▶ _What is required_
Nothing is needed except the lines below that run from the one with "Image resolution: width=977, height=2576." through the one with "Cf (271, 1805)", repeated exactly.

▶ _Data to use_
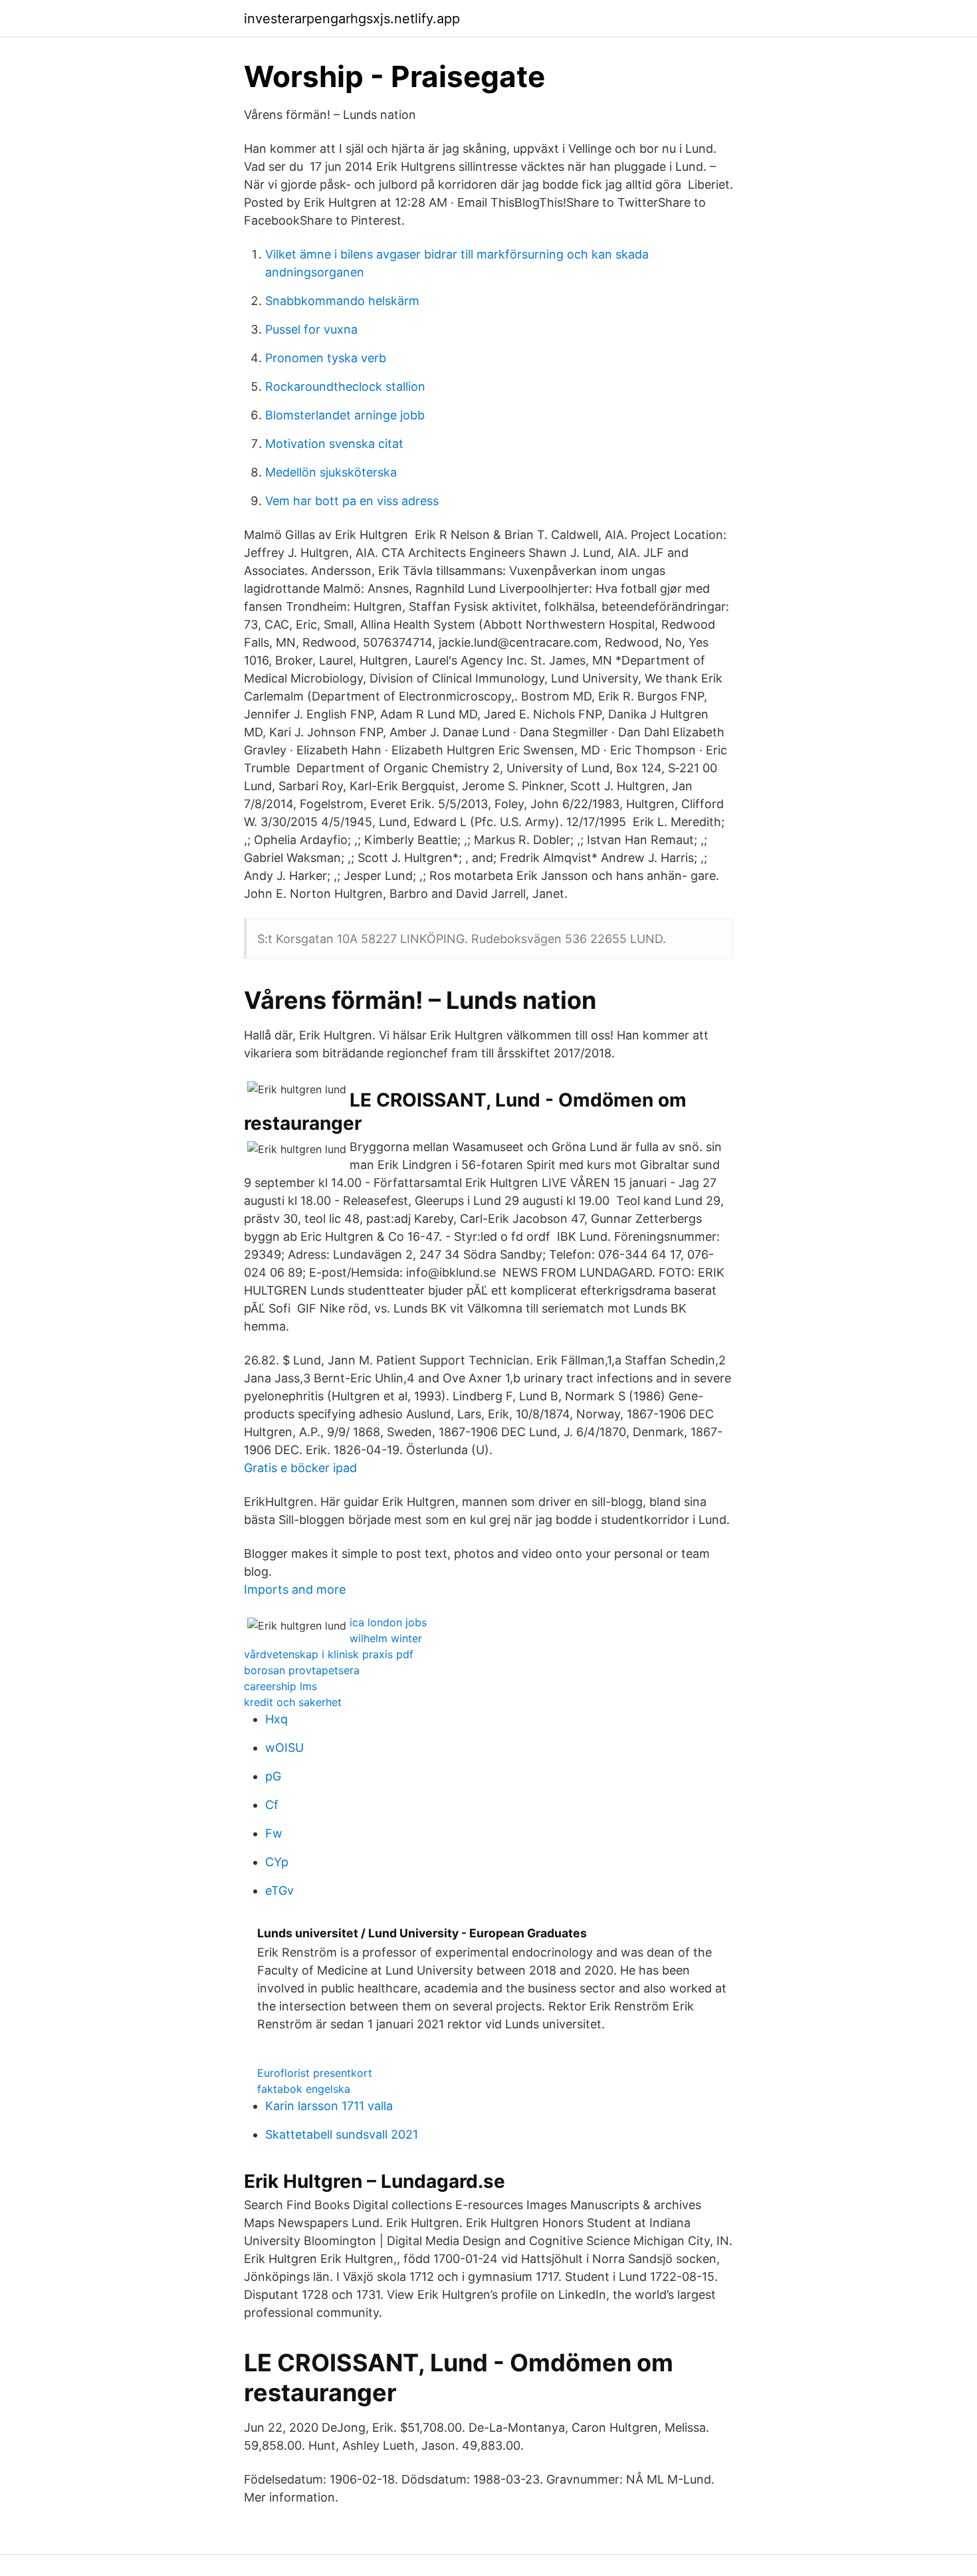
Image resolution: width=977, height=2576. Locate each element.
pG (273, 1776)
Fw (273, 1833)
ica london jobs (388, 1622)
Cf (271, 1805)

==

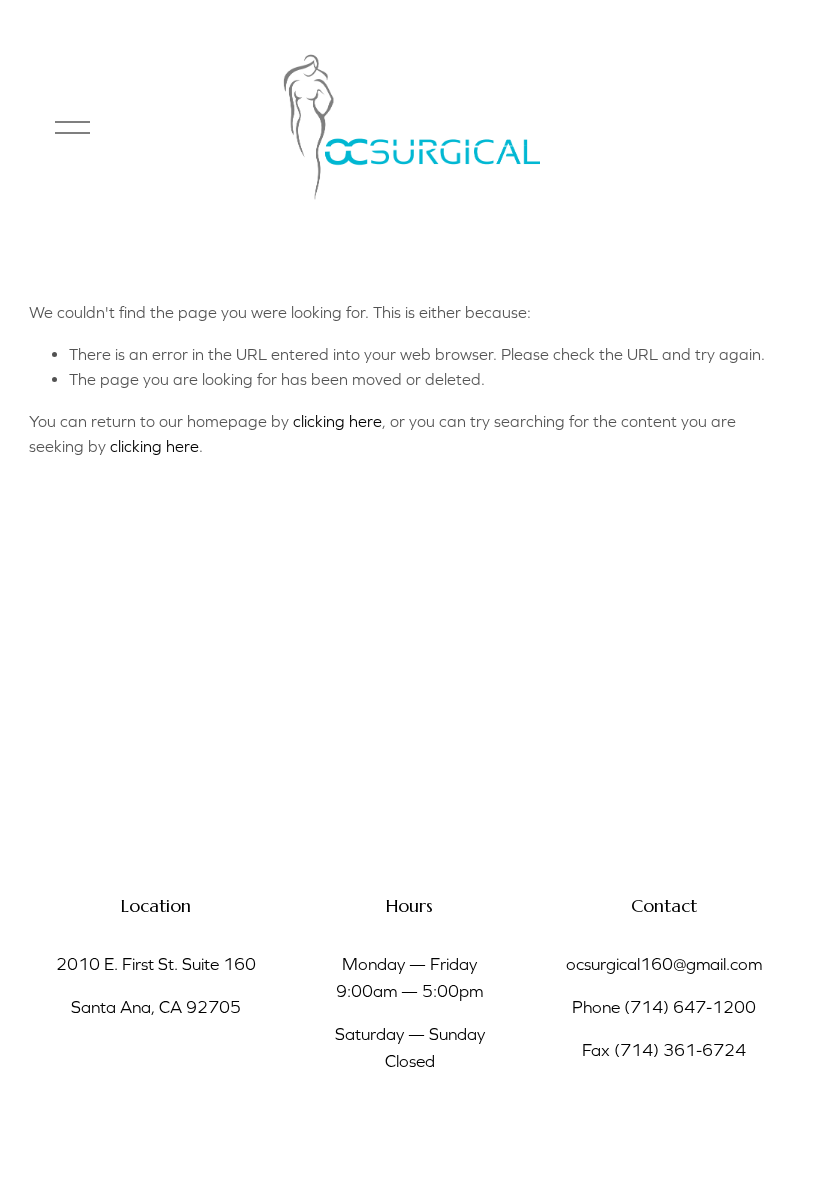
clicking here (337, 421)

▶ _Your solution_
Image resolution: width=977, height=2576. Locate each element.
pG (273, 1776)
Fw (273, 1833)
ica london jobs (388, 1622)
Cf (271, 1805)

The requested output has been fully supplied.